-- Start of Page excerpt --
We were four – Billy, Danny, Smudge, and myself. We’d had enough and had decided tonight was the night we’d escape. As if the muffled cries of Paul and Kenny being sexually assaulted by the night watchman, Wally, most nights weren’t reason enough to want to leave, Mr. Mitchell’s appearance in the early hours of this morning, lashing out at anyone unfortunate enough to be within range of his leather belt, had strengthened our mutual resolve to abscond. Sure, we’d all been deemed uncontrollable delinquents and been removed from the homes of our parents, but that didn’t justify our being treated in this way and surely didn’t give our ‘carers’ carte blanche to do whatever the fuck they wanted to us?

The reason for Mr. Mitchell’s 3 a.m. visit to the main dormitory was a late night burglary. The tuck shop had been broken into, loads of sweets, crisps and chocolate had been stolen, and he was beyond livid – the dormitory door had flown open, the lights came on in a bright flash, and the school’s headmaster had begun screaming for everyone to get out of bed while he began furiously lashing out at any boy within reach.

This was Winton House, Winchester in 1976. My first ‘care’ home - or ‘approved school’ as these places were also referred to; “Approved by who?” I’d have to ask today.

I’d been sentenced by the child courts to council care the previous year at twelve years old and had been assessed by Fairfield Lodge in Southampton for six months before being allocated to this house of horrors.

Interestingly enough, while living in Brighton in the early noughties, I was on police bail for some misdemeanor or other, awaiting a court date. The police knew my track record of absconding and had therefore attached conditions to my bail: I was required to report to Brighton police station twice a week.

One particular evening after finishing work I asked my colleagues to drop me off at the police station to do exactly that. I approached the desk sergeant behind his glass screen and announced myself by name. It was at this point he turned to a couple of plain clothes policemen behind him and said, “Here he is…”
-- End of Page excerpt --
-- Start of Information supplied --
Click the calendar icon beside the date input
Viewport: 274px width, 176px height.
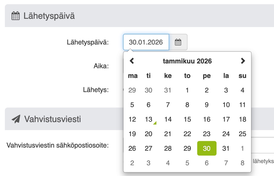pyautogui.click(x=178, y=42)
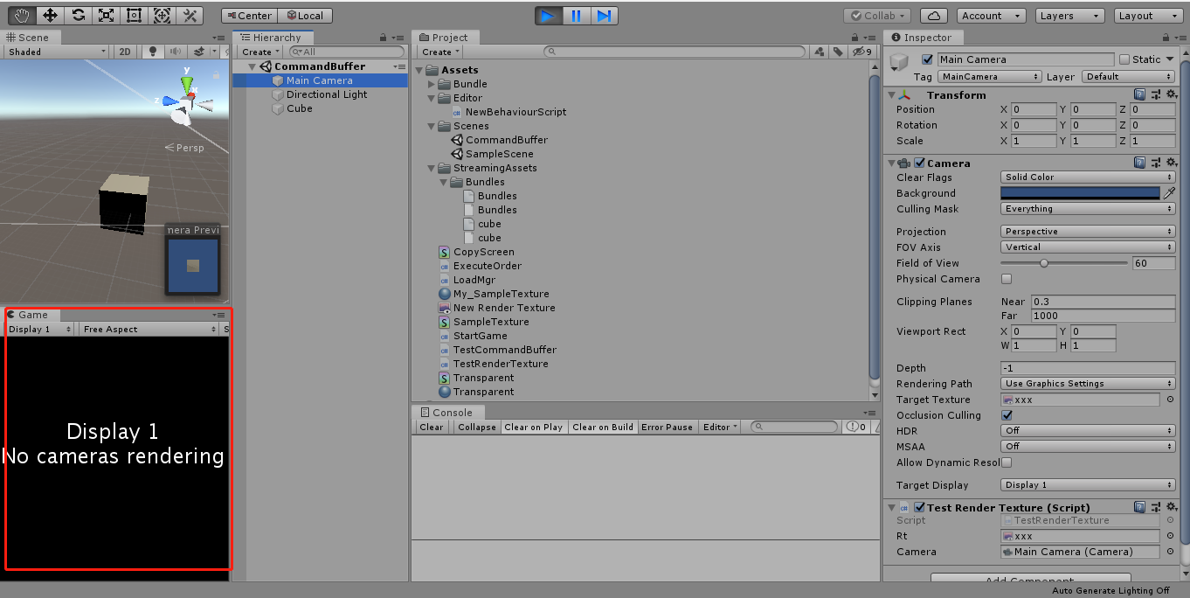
-- End of Information supplied --
-- Start of Information supplied --
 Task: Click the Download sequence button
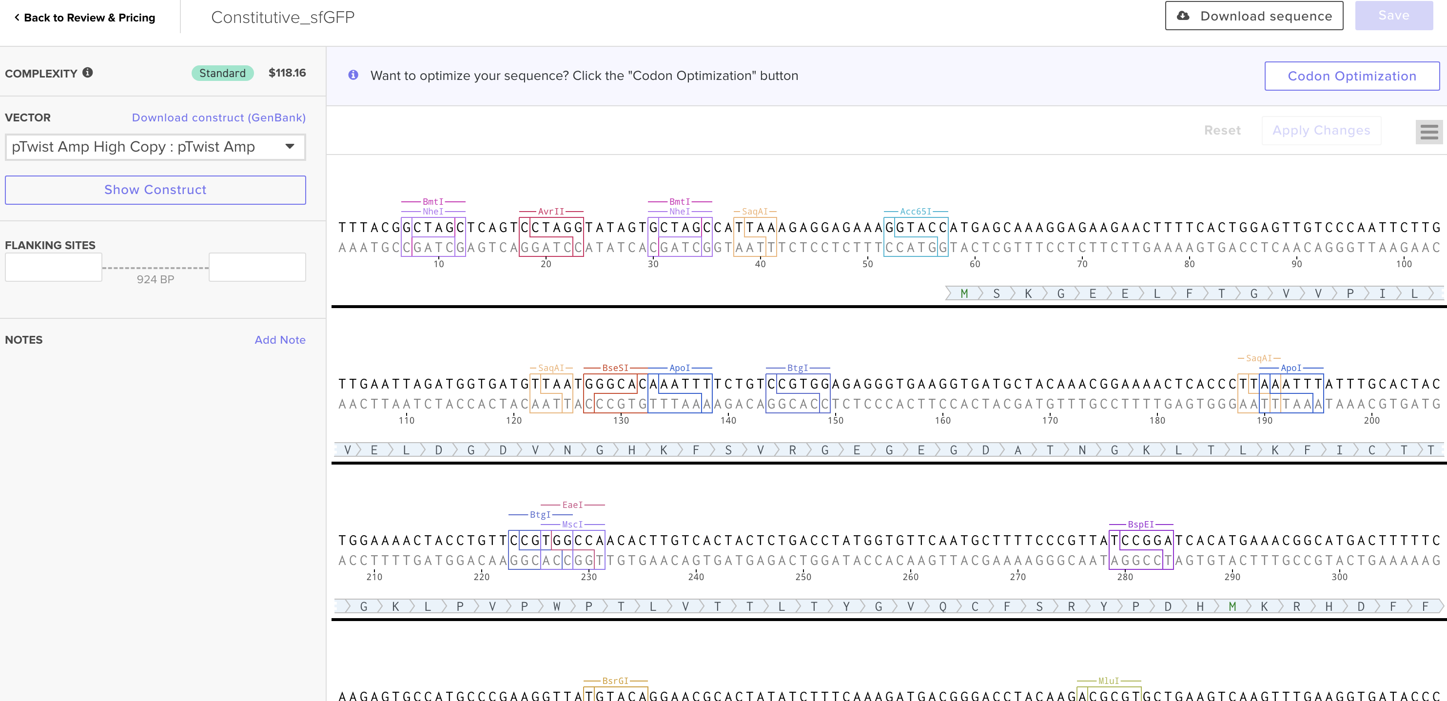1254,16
-- End of Information supplied --
Stated problem 1 =
Reproduce the care home memoir, everything from "This was Winton" down to "twice a week.", swapping "Winchester" for "Hampshire".
Stated problem 2 =
According to the care home memoir, how old was the narrator when the child courts sentenced him to council care?

Complete response 1 =
This was Winton House, Hampshire in 1976. My first ‘care’ home - or ‘approved school’ as these places were also referred to; “Approved by who?” I’d have to ask today.

I’d been sentenced by the child courts to council care the previous year at twelve years old and had been assessed by Fairfield Lodge in Southampton for six months before being allocated to this house of horrors.

Interestingly enough, while living in Brighton in the early noughties, I was on police bail for some misdemeanor or other, awaiting a court date. The police knew my track record of absconding and had therefore attached conditions to my bail: I was required to report to Brighton police station twice a week.

Complete response 2 =
Twelve years old.